What is required:
Look through the entries below and extract exactly the lines from the one containing "Open the Markdown syntax dropdown" through the one containing "Click the Save scene icon", ends included.
=== Begin Enclosure ===
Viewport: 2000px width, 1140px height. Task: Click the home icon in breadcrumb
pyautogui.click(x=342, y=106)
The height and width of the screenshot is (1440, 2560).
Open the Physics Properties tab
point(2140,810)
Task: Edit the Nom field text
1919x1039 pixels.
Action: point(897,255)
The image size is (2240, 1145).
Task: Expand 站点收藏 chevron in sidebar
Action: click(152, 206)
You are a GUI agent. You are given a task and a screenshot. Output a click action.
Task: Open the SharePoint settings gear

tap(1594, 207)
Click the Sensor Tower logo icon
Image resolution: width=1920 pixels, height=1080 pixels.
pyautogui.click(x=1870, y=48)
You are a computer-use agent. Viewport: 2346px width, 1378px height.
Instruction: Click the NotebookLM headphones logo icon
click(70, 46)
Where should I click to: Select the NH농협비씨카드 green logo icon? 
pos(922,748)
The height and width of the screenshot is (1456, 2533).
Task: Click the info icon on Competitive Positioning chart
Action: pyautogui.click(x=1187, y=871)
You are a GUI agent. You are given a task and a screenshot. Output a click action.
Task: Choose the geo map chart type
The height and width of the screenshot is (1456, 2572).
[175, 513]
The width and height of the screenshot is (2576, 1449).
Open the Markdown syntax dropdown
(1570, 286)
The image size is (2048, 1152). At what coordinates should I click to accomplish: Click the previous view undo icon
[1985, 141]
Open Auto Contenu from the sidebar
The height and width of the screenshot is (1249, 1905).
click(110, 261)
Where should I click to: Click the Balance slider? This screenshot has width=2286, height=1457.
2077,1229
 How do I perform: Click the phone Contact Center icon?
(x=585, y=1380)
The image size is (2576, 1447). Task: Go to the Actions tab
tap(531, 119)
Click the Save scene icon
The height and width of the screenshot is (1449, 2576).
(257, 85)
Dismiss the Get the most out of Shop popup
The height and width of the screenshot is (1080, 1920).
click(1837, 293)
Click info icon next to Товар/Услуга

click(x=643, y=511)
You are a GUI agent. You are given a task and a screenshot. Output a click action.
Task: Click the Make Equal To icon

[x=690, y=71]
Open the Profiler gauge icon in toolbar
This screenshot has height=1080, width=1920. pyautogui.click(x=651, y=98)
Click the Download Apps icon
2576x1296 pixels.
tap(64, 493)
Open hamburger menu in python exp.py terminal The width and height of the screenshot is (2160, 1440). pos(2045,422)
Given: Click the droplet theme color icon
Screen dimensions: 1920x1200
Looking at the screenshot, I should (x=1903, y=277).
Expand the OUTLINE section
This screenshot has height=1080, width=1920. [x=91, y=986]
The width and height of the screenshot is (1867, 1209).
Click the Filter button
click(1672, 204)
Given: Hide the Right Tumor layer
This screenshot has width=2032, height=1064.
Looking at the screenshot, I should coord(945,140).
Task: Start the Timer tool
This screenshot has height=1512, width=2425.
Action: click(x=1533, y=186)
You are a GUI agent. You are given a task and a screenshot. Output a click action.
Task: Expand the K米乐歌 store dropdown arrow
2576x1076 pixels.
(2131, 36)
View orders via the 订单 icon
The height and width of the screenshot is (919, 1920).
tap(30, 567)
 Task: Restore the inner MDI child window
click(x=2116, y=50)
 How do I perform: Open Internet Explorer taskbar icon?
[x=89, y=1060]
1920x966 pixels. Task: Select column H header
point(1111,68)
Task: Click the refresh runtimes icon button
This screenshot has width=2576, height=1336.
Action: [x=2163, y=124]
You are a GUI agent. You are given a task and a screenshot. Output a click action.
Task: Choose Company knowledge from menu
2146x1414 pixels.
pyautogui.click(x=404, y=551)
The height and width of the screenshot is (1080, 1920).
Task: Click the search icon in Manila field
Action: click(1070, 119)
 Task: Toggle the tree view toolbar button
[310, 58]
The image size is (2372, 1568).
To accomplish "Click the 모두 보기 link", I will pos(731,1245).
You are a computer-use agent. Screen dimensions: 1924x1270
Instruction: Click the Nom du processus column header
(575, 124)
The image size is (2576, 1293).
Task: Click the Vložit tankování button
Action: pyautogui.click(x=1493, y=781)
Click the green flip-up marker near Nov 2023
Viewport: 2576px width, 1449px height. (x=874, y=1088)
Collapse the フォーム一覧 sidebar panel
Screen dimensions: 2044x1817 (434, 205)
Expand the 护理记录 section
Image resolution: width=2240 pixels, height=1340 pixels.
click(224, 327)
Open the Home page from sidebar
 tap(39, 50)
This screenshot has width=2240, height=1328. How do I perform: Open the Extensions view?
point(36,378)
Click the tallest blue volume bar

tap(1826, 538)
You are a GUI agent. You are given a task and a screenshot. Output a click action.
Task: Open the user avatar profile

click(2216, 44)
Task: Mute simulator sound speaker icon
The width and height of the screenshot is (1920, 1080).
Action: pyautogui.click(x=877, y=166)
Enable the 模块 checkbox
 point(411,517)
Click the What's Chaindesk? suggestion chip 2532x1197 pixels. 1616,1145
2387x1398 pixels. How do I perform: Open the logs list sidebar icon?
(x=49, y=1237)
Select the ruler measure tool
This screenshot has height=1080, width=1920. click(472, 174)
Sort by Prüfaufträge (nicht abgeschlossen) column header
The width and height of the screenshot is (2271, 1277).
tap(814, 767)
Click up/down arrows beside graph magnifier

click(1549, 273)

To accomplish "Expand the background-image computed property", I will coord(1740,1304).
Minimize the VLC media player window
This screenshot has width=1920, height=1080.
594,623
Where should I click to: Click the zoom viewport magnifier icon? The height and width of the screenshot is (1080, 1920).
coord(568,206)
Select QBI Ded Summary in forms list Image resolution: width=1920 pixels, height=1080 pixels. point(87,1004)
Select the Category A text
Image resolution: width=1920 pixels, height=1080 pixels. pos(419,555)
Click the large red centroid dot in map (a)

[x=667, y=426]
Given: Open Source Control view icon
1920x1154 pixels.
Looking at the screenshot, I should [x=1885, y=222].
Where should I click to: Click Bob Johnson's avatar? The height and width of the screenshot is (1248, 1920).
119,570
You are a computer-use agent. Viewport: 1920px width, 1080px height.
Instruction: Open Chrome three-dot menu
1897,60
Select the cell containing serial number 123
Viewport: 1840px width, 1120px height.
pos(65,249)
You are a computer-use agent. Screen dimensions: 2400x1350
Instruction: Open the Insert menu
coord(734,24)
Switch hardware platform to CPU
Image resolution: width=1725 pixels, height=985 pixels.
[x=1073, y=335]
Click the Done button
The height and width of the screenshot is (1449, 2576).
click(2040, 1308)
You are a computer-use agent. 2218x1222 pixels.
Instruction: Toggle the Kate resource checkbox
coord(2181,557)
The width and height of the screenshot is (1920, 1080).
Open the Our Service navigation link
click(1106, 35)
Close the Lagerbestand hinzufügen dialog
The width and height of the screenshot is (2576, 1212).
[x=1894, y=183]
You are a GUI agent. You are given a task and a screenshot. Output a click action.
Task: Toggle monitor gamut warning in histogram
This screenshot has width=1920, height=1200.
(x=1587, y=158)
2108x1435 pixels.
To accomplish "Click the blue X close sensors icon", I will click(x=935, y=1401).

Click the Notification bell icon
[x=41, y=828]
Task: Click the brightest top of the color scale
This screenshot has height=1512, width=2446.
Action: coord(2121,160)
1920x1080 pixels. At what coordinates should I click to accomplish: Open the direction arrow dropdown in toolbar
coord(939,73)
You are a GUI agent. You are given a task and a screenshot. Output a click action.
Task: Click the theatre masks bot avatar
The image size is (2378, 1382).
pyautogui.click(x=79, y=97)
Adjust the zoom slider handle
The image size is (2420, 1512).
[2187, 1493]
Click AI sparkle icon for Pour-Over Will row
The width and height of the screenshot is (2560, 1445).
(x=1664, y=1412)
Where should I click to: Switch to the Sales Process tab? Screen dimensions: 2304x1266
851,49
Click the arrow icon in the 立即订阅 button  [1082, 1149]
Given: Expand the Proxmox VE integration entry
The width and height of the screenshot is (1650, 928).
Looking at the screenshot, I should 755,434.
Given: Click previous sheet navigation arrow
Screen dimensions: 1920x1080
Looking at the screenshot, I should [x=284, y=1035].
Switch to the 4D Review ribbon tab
=== End Enclosure ===
Result for this exercise:
Open the Markdown syntax dropdown
(1570, 286)
The image size is (2048, 1152). At what coordinates should I click to accomplish: Click the previous view undo icon
[1985, 141]
Open Auto Contenu from the sidebar
The height and width of the screenshot is (1249, 1905).
click(110, 261)
Where should I click to: Click the Balance slider? This screenshot has width=2286, height=1457.
2077,1229
 How do I perform: Click the phone Contact Center icon?
(x=585, y=1380)
The image size is (2576, 1447). Task: Go to the Actions tab
tap(531, 119)
Click the Save scene icon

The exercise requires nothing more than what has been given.